Subsequent analysis also yielded new IoCs specific to the new MosaicRegressor implant that can be applied going forward to detect this threat or future variants re-using its components.

Looking Forward

It is important for organizations and security teams to recognize that these types of threats are relatively straightforward to develop and can easily be incorporated into existing campaigns. 

The implant code itself is easy to build and the UEFI file system format is largely unmodified by individual OEMs. This creates a relatively low barrier to entry for attackers and we are therefore likely to see this type of capability show up in other campaigns.

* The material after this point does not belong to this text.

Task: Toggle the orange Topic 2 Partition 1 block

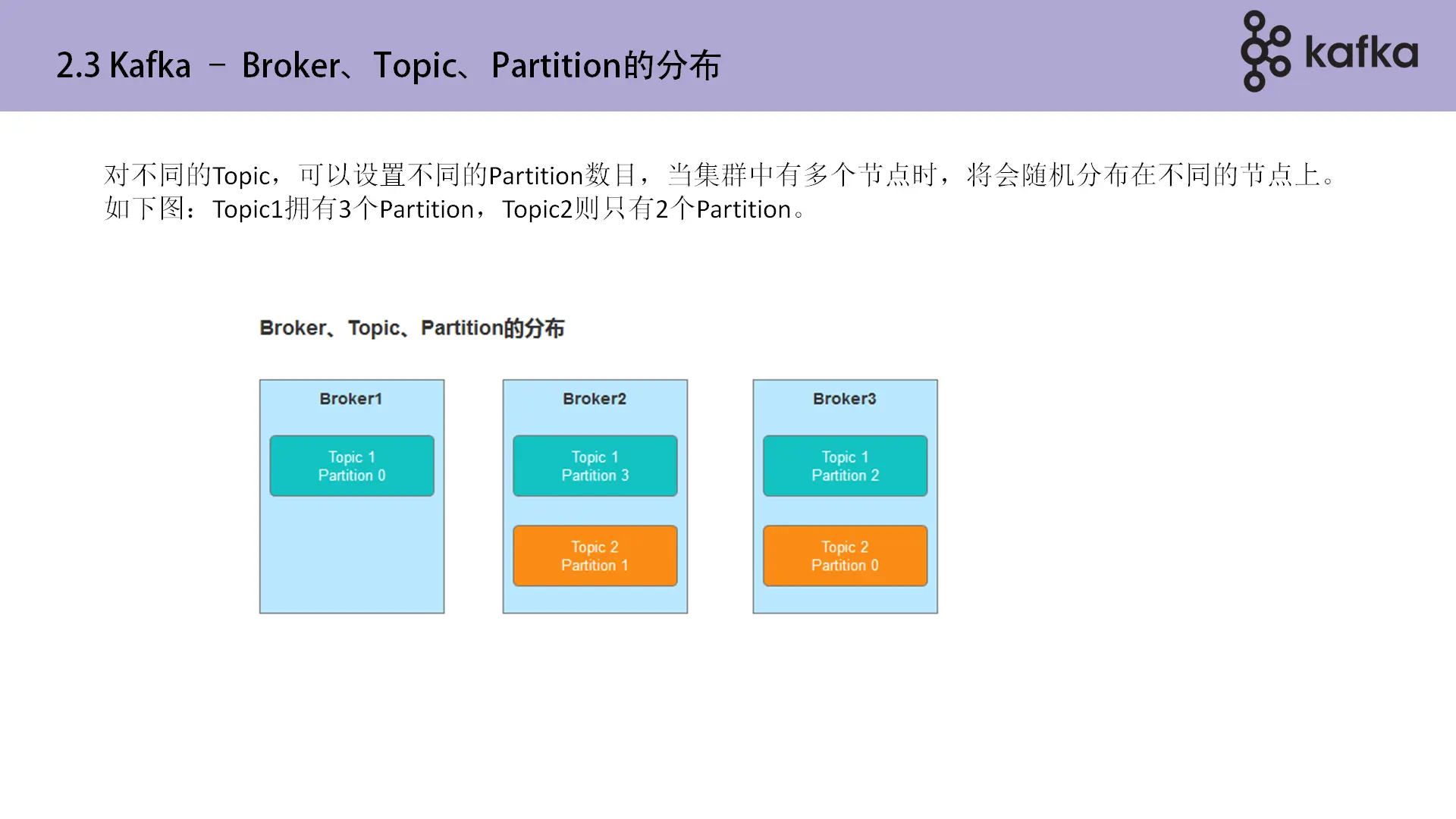Action: pyautogui.click(x=595, y=556)
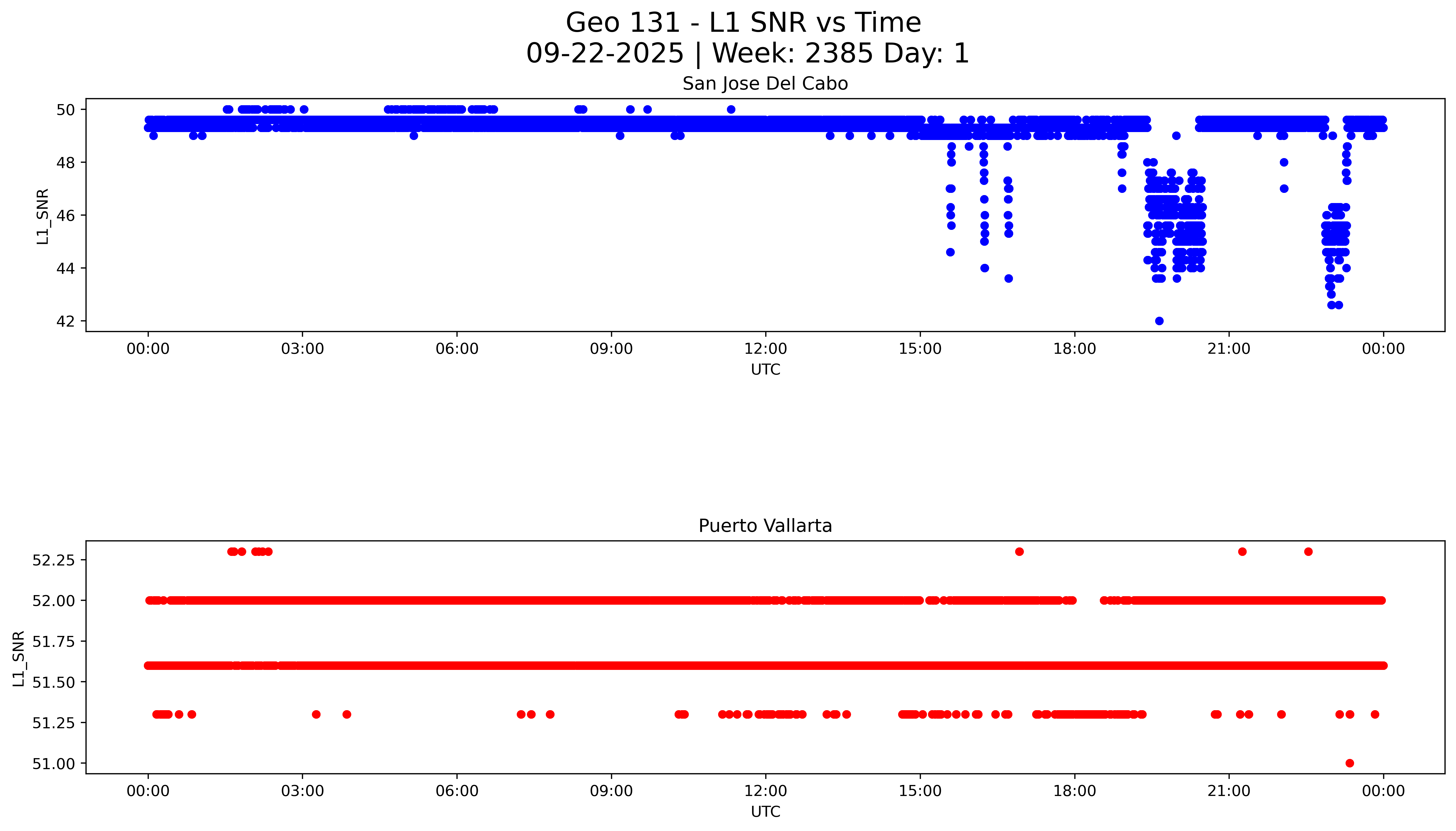
Task: Click the isolated blue point at 49 near 20:00
Action: [x=1176, y=136]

There are several ways that attackers can leverage UEFI implants in future attacks with minimal effort. For example, because the UEFI implant runs before the operating system loads, it has the ability to modify the operating system as it loads, which can easily subvert any security mechanisms within the OS. In addition to controlling the OS at load time, UEFI implants can also control devices at run time by abusing System Management Mode (SMM). SMM is a CPU mode even more privileged than Ring-0 which the operating system kernel uses. UEFI firmware has the ability to register SMM handlers which are active at OS runtime and can operate at a higher privilege level than the operating system itself. The operating system kernel doesn’t have the ability to examine SMM code or block it from executing. A malicious SMM handler could modify the kernel on the fly without anything the kernel could do to prevent it.

These are just some of the ways that UEFI implants can be used, and we’ve only just scratched the surface of what these threats are capable of. They are highly persistent, stealthy, OS agnostic and can affect a wide variety of targets like user endpoints and servers including running hypervisors and containers. With this combination of high system impact and a low barrier to entry, we are likely to see more of these threats in the wild.